[Data records]

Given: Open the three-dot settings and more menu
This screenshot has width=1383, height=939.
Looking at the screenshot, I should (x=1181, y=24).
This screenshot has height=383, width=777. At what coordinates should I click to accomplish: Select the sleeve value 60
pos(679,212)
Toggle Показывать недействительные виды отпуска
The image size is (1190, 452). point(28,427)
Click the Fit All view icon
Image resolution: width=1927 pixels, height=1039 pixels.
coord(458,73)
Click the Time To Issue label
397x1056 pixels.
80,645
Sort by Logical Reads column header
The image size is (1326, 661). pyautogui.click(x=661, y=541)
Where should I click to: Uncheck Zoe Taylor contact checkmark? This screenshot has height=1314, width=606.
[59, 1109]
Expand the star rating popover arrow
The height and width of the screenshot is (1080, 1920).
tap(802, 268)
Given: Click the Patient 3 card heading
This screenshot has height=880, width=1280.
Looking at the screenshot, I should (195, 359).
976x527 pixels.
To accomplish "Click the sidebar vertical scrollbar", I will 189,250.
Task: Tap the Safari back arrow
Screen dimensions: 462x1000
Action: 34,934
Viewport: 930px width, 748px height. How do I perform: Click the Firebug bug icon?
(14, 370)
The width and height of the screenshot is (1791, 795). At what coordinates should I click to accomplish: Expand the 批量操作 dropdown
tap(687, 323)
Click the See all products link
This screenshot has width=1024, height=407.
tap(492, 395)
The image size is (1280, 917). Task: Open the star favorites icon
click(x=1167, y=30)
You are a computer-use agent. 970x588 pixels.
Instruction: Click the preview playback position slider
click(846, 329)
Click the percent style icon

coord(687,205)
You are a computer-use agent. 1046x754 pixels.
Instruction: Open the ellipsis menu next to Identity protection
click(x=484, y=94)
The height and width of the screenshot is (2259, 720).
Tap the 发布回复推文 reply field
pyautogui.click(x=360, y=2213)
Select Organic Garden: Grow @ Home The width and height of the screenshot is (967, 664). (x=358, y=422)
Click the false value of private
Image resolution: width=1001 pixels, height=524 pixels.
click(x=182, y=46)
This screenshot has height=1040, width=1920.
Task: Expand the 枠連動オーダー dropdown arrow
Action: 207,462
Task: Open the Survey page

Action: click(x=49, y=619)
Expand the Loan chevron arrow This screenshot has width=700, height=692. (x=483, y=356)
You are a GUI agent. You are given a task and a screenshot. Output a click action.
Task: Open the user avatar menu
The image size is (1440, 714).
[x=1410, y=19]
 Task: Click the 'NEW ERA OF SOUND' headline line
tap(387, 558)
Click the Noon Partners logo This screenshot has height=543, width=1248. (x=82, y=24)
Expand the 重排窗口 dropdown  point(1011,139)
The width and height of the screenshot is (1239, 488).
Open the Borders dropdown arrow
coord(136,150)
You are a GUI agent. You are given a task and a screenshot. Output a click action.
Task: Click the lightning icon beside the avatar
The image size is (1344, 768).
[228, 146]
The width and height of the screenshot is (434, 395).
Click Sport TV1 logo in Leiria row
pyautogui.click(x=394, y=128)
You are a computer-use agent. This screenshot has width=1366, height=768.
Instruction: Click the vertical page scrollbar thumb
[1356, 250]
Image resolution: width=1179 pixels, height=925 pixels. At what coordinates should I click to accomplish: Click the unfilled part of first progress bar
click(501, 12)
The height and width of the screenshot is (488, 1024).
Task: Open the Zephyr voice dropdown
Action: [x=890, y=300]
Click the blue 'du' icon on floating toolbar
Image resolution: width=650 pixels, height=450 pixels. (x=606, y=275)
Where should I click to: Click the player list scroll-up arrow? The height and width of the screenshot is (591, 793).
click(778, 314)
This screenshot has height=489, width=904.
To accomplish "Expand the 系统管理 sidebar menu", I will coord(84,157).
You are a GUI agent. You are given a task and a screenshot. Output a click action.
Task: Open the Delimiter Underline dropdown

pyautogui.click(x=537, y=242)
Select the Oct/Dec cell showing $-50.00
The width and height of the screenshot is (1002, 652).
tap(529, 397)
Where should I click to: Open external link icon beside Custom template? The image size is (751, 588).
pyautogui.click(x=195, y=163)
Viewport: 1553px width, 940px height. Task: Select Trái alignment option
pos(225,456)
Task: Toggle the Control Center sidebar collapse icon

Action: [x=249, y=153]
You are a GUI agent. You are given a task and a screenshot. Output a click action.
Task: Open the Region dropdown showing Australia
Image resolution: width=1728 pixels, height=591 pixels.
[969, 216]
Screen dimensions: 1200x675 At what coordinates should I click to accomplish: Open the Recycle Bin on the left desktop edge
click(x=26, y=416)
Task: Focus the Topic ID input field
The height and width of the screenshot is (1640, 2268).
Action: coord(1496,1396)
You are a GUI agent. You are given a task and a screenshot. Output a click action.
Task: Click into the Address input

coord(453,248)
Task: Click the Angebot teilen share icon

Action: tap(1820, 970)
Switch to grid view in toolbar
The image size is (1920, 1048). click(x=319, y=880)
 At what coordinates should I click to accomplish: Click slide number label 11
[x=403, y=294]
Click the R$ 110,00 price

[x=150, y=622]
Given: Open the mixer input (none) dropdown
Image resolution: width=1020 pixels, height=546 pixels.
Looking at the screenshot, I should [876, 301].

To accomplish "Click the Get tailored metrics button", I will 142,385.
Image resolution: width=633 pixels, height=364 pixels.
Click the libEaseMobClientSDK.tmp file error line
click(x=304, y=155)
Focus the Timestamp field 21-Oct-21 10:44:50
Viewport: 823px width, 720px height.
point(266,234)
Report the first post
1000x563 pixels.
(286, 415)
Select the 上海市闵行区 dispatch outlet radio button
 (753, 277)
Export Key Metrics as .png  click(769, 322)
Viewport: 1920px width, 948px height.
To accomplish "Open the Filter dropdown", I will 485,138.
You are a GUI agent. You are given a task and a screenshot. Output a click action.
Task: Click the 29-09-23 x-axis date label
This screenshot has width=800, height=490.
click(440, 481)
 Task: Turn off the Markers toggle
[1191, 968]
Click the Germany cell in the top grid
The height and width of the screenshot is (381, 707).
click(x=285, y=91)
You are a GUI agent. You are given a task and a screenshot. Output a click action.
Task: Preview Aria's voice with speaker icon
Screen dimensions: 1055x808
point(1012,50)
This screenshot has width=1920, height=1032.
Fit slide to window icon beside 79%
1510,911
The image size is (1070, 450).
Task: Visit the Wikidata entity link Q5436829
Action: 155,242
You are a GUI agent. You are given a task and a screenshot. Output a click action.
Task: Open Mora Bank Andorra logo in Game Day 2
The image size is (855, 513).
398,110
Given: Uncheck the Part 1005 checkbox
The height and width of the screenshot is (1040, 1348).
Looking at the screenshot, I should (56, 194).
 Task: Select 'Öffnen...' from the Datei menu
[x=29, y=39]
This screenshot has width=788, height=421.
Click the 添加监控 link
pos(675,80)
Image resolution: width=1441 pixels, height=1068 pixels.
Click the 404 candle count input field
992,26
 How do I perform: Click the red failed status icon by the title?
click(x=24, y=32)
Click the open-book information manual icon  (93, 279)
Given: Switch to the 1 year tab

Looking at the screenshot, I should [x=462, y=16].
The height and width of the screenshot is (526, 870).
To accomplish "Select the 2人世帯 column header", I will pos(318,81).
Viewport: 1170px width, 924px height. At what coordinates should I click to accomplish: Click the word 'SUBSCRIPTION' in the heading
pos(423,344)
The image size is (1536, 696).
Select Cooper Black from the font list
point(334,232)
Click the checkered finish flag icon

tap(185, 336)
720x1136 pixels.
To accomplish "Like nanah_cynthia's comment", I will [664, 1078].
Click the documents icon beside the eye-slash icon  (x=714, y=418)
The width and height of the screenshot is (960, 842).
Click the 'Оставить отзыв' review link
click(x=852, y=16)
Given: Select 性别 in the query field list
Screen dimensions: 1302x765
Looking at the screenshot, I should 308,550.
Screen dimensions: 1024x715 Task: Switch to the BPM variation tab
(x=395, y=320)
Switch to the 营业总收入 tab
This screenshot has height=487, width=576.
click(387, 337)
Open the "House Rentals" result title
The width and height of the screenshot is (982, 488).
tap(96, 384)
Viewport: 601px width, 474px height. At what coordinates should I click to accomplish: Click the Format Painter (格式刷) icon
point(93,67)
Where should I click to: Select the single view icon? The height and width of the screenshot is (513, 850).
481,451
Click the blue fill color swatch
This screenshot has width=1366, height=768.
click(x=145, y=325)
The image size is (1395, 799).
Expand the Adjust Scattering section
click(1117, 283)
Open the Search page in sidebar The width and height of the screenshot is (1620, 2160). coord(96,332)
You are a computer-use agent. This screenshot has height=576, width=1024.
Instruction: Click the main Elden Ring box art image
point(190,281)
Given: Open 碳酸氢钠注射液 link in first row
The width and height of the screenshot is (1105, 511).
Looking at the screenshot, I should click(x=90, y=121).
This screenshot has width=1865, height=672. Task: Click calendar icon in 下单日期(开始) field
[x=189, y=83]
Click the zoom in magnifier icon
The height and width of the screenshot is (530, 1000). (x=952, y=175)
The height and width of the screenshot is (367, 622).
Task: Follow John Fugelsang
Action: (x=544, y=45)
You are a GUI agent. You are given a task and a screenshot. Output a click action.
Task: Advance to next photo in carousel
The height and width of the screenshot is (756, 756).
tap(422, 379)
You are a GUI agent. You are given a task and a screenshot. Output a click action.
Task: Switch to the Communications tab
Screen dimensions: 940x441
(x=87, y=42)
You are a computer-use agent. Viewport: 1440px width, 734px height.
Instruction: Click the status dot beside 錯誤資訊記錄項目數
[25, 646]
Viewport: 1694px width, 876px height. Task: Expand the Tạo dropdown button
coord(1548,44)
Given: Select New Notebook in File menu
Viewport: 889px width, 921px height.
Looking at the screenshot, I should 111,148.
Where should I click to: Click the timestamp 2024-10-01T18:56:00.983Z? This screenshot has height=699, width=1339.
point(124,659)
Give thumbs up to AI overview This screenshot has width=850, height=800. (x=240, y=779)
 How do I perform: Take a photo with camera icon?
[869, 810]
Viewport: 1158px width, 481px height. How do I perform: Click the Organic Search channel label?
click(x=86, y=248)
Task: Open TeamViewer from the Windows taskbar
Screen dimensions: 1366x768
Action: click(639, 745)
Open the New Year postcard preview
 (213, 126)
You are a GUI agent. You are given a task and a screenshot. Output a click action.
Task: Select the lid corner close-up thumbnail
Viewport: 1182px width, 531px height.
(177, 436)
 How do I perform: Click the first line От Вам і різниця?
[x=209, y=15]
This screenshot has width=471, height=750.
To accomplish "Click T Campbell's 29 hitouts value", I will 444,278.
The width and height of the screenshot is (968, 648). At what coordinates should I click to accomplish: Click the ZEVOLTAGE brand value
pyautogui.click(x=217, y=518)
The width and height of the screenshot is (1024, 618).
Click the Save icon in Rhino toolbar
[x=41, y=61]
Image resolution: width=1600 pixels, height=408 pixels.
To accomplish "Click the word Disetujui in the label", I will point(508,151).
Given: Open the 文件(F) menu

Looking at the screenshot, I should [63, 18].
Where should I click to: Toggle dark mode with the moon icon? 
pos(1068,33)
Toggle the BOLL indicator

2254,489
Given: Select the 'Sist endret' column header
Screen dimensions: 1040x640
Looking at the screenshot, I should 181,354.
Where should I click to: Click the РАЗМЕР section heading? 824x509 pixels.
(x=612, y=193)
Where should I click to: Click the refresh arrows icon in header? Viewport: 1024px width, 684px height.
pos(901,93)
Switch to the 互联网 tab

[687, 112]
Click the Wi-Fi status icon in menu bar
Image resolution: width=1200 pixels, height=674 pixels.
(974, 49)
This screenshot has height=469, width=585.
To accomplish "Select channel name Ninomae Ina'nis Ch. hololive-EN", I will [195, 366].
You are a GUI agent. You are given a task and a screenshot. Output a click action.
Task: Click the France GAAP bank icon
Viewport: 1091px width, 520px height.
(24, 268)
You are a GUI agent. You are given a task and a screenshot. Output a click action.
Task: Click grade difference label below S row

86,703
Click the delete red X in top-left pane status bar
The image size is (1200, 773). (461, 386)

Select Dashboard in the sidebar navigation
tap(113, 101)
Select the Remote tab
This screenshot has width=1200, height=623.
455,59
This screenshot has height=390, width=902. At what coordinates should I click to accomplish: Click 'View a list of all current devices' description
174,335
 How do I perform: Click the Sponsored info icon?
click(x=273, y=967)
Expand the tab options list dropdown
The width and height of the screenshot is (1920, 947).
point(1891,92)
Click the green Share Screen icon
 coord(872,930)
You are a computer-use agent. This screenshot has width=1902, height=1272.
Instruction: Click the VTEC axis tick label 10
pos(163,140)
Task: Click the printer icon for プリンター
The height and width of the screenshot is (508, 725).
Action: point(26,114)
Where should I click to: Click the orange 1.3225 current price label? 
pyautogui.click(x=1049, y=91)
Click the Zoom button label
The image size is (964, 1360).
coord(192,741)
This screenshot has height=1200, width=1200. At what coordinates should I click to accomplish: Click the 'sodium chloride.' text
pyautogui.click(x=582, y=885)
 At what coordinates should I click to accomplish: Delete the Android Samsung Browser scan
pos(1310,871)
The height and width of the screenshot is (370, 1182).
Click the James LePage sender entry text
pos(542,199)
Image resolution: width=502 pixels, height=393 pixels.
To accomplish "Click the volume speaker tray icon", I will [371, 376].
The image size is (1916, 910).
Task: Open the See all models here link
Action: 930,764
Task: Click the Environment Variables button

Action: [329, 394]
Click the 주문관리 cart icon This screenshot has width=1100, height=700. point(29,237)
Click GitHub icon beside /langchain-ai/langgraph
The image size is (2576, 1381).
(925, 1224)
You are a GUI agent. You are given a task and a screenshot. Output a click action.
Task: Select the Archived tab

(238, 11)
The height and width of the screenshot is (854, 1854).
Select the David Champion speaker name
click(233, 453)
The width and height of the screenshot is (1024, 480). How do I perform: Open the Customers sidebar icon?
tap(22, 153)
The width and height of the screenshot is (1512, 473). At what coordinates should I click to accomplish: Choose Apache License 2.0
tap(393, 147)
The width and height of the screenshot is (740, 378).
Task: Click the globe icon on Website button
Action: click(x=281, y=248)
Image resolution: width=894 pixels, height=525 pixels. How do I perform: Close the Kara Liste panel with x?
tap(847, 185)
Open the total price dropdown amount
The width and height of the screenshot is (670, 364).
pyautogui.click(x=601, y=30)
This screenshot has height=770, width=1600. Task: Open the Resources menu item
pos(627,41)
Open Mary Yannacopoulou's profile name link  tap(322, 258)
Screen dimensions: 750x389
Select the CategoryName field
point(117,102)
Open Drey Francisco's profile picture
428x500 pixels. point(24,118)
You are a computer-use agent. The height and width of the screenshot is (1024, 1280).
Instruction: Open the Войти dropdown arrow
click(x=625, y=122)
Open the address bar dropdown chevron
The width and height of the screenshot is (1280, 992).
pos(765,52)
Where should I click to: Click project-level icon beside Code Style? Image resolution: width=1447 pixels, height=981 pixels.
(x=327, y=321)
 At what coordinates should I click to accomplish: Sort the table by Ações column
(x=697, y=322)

[/Data records]

Give only the lines from the one holding "Viewport: 1158px width, 481px" through the one holding "Task: Select the lid", each restated exactly as it appears above.

Task response »
Viewport: 1158px width, 481px height. How do I perform: Click the Organic Search channel label?
click(x=86, y=248)
Task: Open TeamViewer from the Windows taskbar
Screen dimensions: 1366x768
Action: click(639, 745)
Open the New Year postcard preview
 (213, 126)
You are a GUI agent. You are given a task and a screenshot. Output a click action.
Task: Select the lid corner close-up thumbnail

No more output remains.